### Data supplied
%%

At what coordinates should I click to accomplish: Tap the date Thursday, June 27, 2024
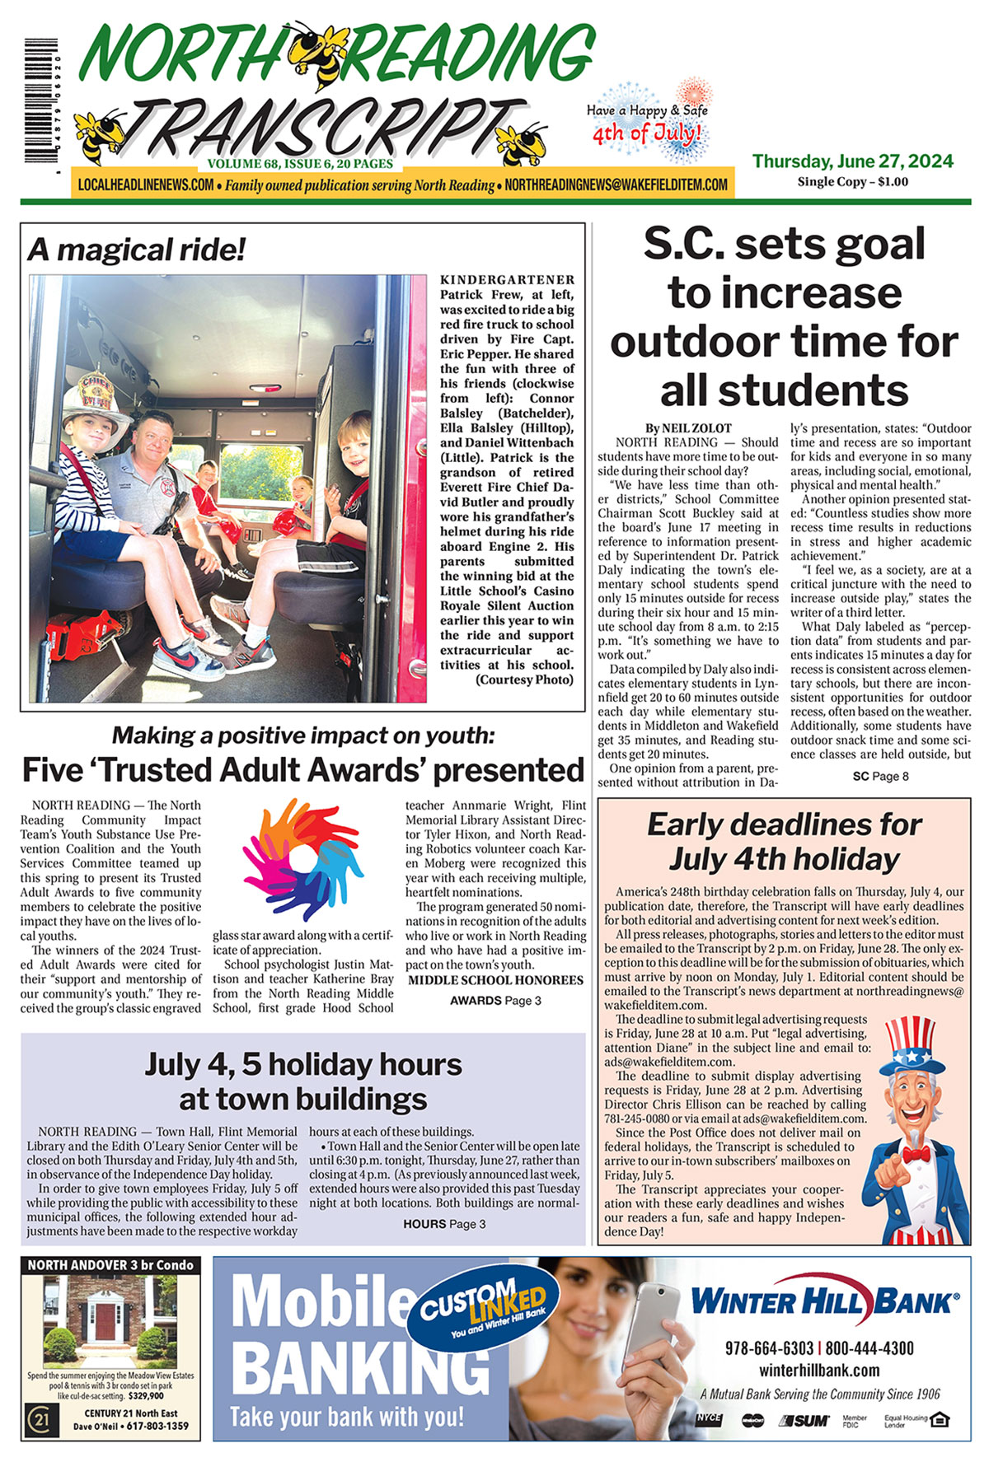[x=852, y=161]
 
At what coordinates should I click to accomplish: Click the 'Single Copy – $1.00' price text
[x=852, y=182]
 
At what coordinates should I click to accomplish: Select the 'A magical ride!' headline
[x=137, y=250]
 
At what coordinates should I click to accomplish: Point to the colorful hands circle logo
[x=302, y=859]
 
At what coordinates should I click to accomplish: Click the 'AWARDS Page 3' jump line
[x=495, y=1001]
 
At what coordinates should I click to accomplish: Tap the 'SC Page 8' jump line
[x=880, y=776]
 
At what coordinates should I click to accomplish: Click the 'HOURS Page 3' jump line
[x=444, y=1224]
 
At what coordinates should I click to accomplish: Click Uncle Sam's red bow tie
[x=916, y=1154]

%%

### Work instructions
Rescale the listing above by reproducing every line, requests included, with only the x and y coordinates in the answers multiplied by 0.5 and rounded to whole numbers, halves rounded up. Leave the picture out of your reply.

### Solution for this problem
At what coordinates should I click to accomplish: Tap the date Thursday, June 27, 2024
[x=426, y=81]
 
At what coordinates should I click to accomplish: Click the 'Single Copy – $1.00' price text
[x=426, y=91]
 
At what coordinates should I click to accomplish: Select the 'A magical ride!' headline
[x=69, y=125]
 
At what coordinates should I click to accomplish: Point to the colorful hands circle logo
[x=151, y=430]
 
At what coordinates should I click to accomplish: Click the 'AWARDS Page 3' jump line
[x=248, y=501]
 
At what coordinates should I click to accomplish: Tap the 'SC Page 8' jump line
[x=440, y=388]
 
At what coordinates should I click to accomplish: Click the 'HOURS Page 3' jump line
[x=222, y=612]
 
At what coordinates should I click to accomplish: Click Uncle Sam's red bow tie
[x=458, y=577]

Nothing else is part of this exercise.